Panelists gathered Monday for Fairmont Economic Development Authority's biennial strategic planning session had different opinions, but a reoccurring message did come through:?As one business leader said, Fairmont has an "aura of conservatism we need to address."

"We need to figure out how we communicate about our community," said Marques Doppler, CEO at Profinium Financial. "We seem to have a desire to keep Fairmont a secret, but we have a lot to offer."

The attitude has improved in the last 20 years, according to Allen Struck, executive vice president at State Bank.

"People are more positive," Struck said, "but we still need to work on our self-image. ... How can you sell yourself if you don't believe in yourself?"

Tying in with this idea, the group discussed the need to bring young people into the area.

Jim Dick of Fairmont Veterinary Clinic has a clear idea of one way to do that: Get back to teaching students about agriculture, Martin County's greatest asset. Looking at Jackson County Central High School's thriving ag department, many of the district's graduates are people who pushed behind the scenes for Jackson's ag business developments, Dick said.

"I'm a firm believer in planting seeds. ... You can't harvest unless you plant."

Brian Roggow, also with Fairmont Veterinary Clinic, suggested creating a nonprofit association, in order to assist the school with funding an ag program, similar to the hockey or soccer associations.

Other ideas mentioned at the meeting for retaining business and creating growth in Fairmont included:

o Offer community-wide Internet.

o Promote the city's lakes more, perhaps by advertising a catch-phrase like "Five Great Lakes of Southern Minnesota."

o Create a network for mom-and-pop businesses to assist with succession planning, so when owners retire, their business doesn't have to retire with them.

o Improve blighted areas in order to give visitors a better first impression of Fairmont.

o Broaden rental and housing opportunities, for middle-class workers.

o Expand the bike and walking trails to improve safety.

o Train prospective workers in basic skills, starting with students at a young age, with simple things like handwriting.

o Upgrade the airport, the "gateway to the community," according to Wayne Kahler.

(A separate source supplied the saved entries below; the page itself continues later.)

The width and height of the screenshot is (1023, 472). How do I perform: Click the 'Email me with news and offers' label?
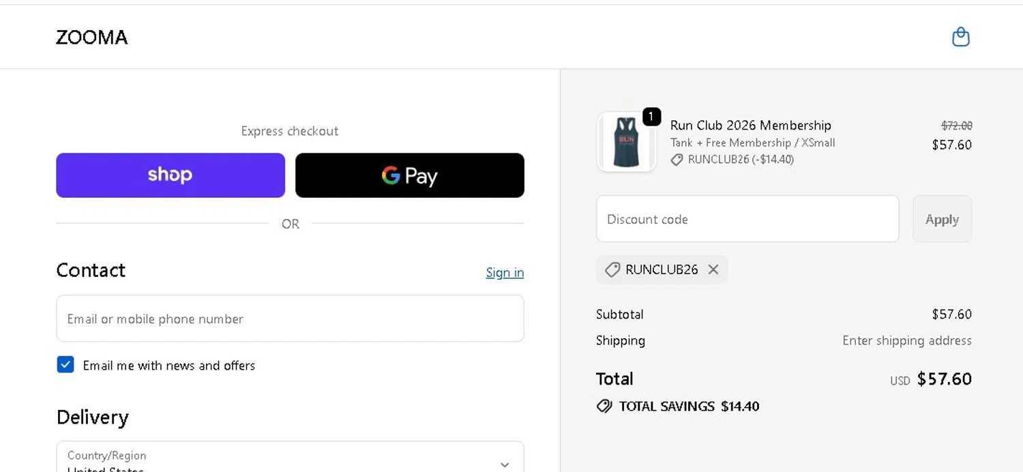pos(169,366)
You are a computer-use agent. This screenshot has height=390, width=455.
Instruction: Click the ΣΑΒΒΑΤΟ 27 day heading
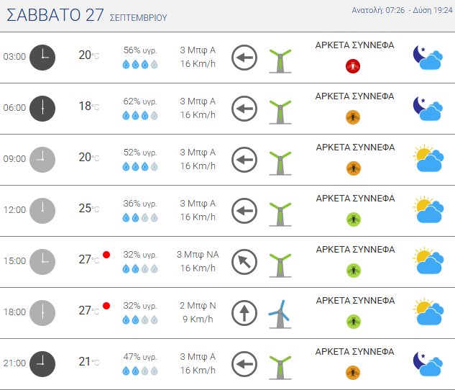point(55,15)
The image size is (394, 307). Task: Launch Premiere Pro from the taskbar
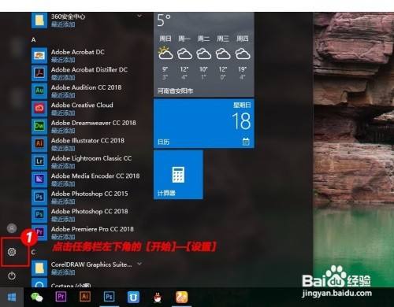tap(61, 297)
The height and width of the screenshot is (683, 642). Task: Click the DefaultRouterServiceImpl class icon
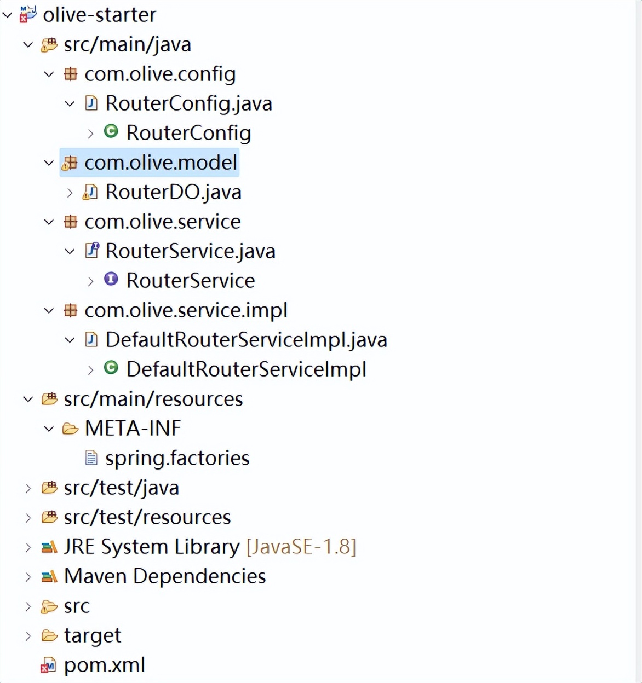point(111,368)
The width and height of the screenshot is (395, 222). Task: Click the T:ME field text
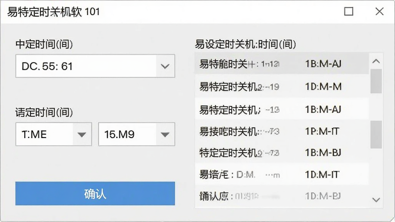pyautogui.click(x=34, y=135)
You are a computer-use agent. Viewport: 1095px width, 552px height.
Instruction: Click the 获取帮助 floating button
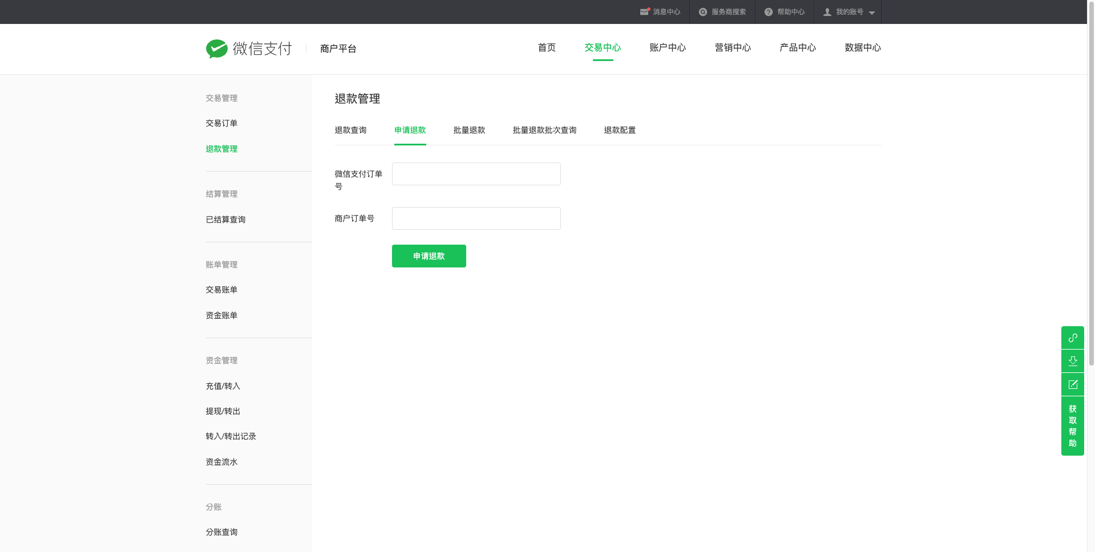pos(1073,426)
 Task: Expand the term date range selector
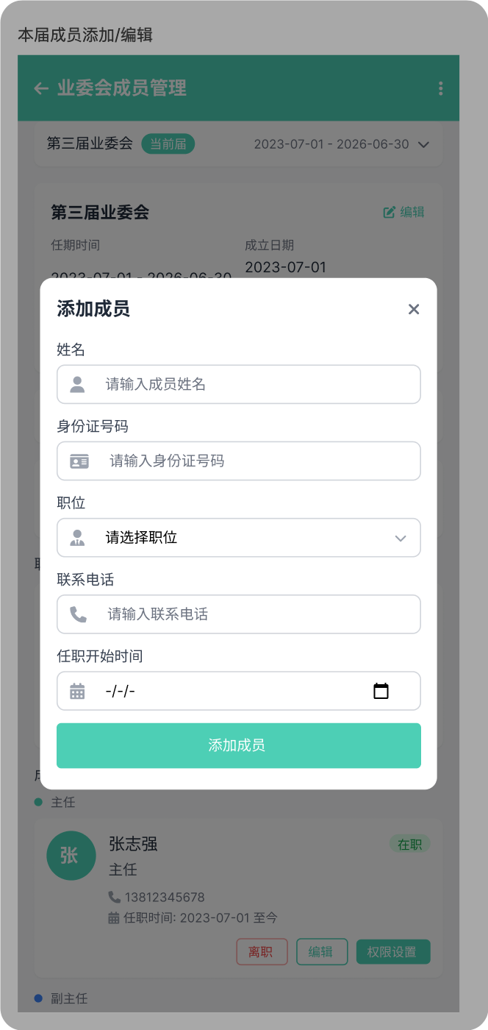(423, 144)
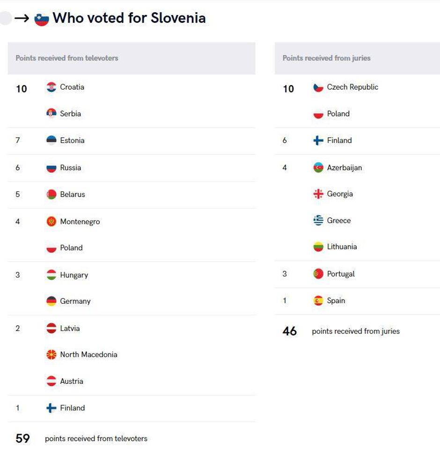Click the Azerbaijan flag icon
Image resolution: width=440 pixels, height=460 pixels.
[318, 168]
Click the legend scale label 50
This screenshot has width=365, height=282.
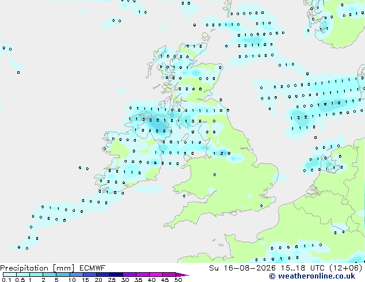178,280
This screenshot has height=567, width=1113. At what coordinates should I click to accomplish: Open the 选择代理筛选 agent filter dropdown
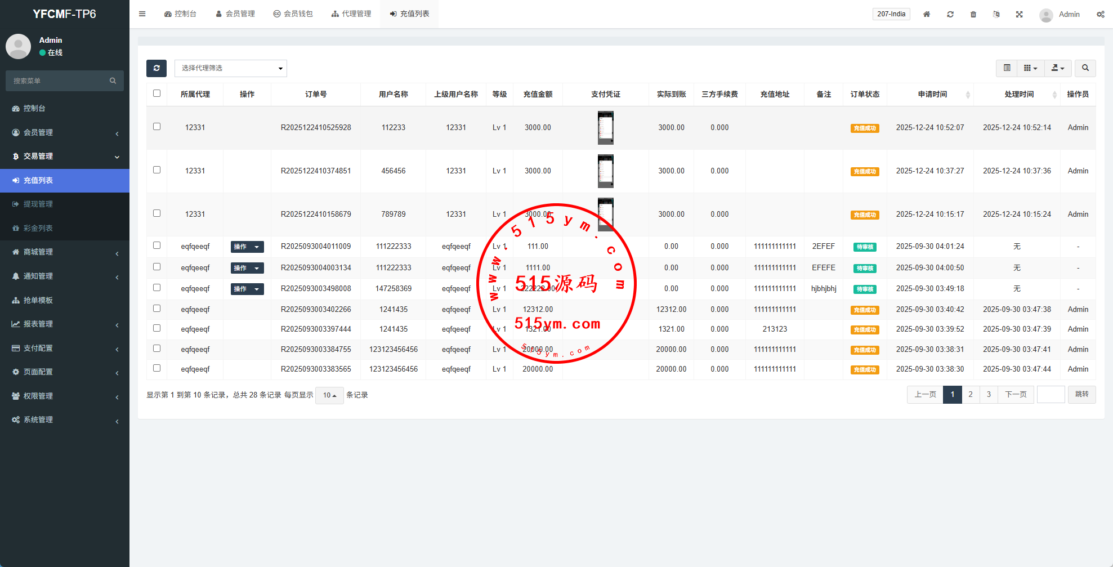(231, 68)
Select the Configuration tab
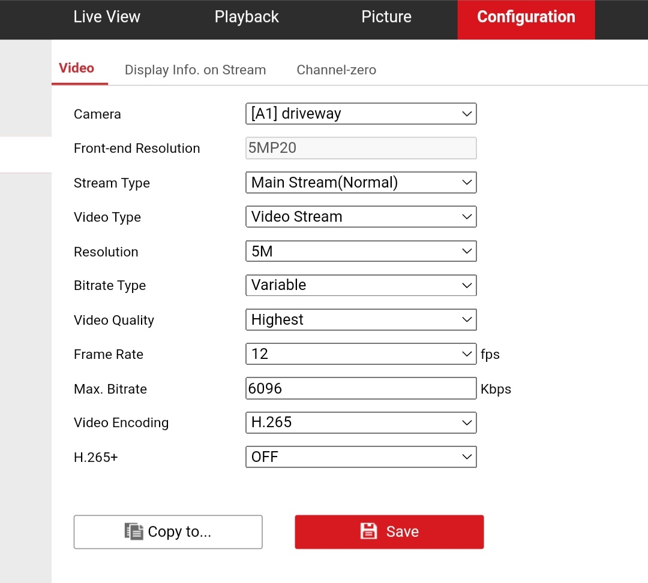This screenshot has width=648, height=583. coord(526,17)
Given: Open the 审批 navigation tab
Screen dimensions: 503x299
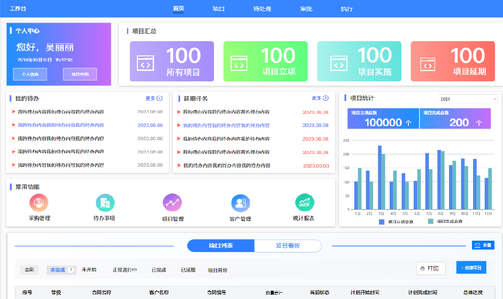Looking at the screenshot, I should (x=306, y=9).
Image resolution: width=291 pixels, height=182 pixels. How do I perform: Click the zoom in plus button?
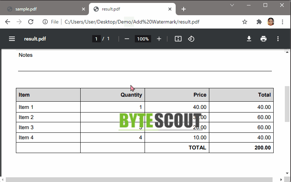click(x=159, y=39)
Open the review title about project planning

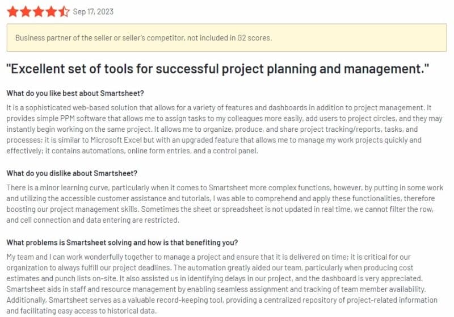tap(218, 69)

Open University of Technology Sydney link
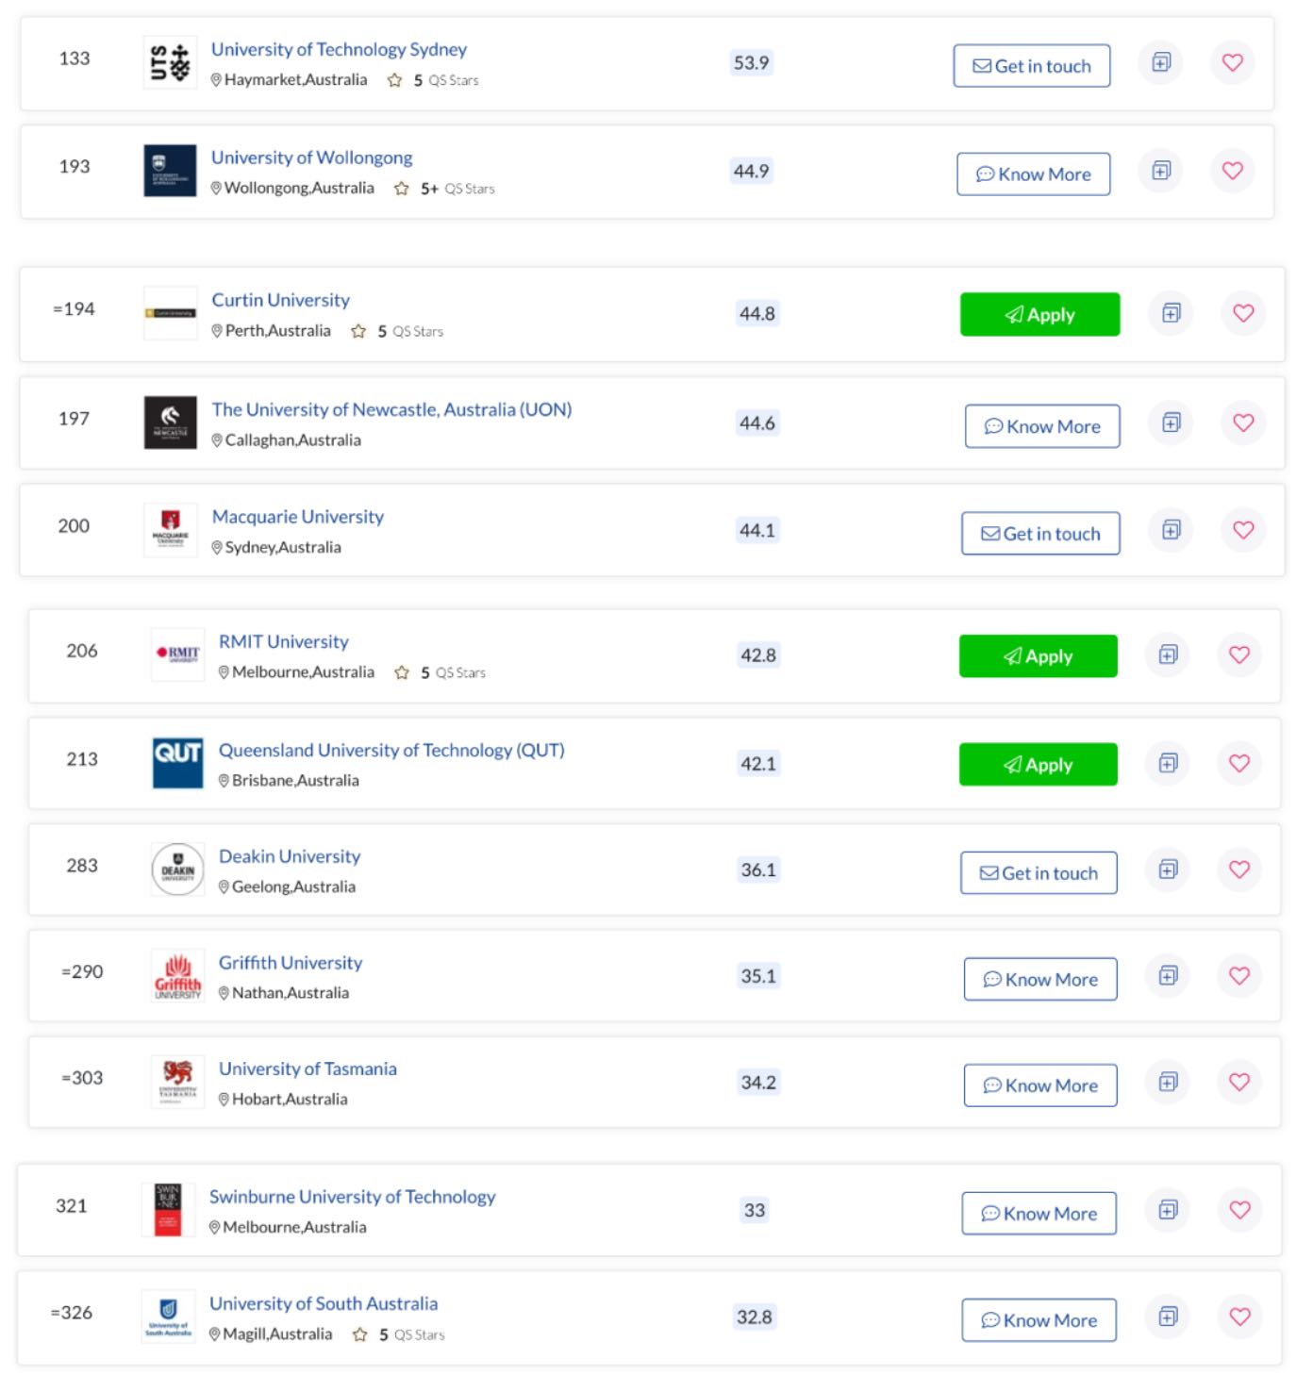click(x=339, y=49)
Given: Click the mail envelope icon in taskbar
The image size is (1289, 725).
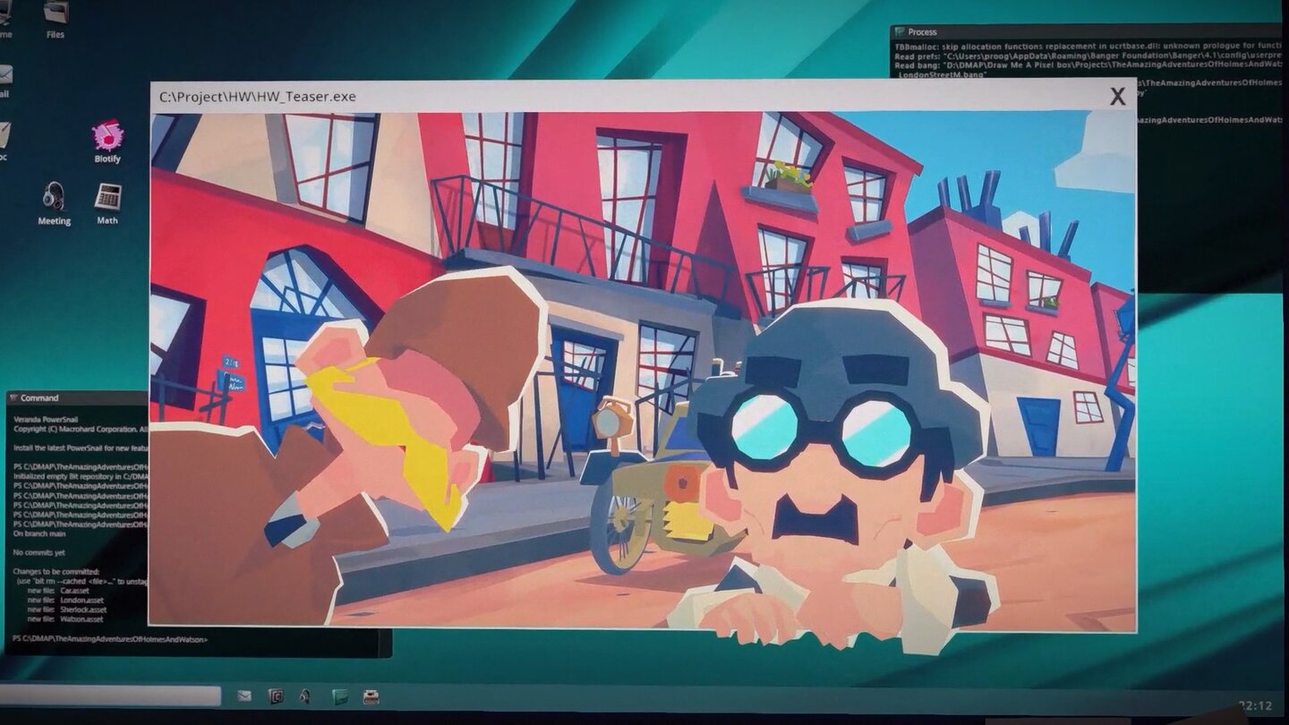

o Make code enforcement friendlier.

o Set up a system to help employ spouses who are skilled laborers.

o Address the child care shortage.

o Build a community center.

The latter is a contentious issue, and one that's been brought to voters three times without success.

Fred W. Krahmer of Krahmer Inc. said the project will take critical mass and private donors, because Fairmont residents "are not willing to make tax-based risks."

Krahmer, in response to changes business leaders would like to see in Fairmont, said he would "change what the community believes it could be. ... I think we see ourselves as stale and fading, and I think that vision becomes self-fulfilling."

Much positive feedback was given as well, from Fairmont natives and newcomers.

"I was shocked by how beautiful Fairmont is. I didn't even know it had the lakes" said Doppler, who had driven by the town on the interstate but never stopped here before accepting the position with Profinium. "I spent the first six months in awe. I was excited about what we have and what we could have."

Lori Larson of REM pointed out that she and her husband chose to live in Fairmont, over anywhere else in the state: "There is a quality of life here we've not found elsewhere."

With the data gathered from the strategic planning session, Fairmont Economic Development Authority will create a two-year plan to address business leaders' concerns and suggestions.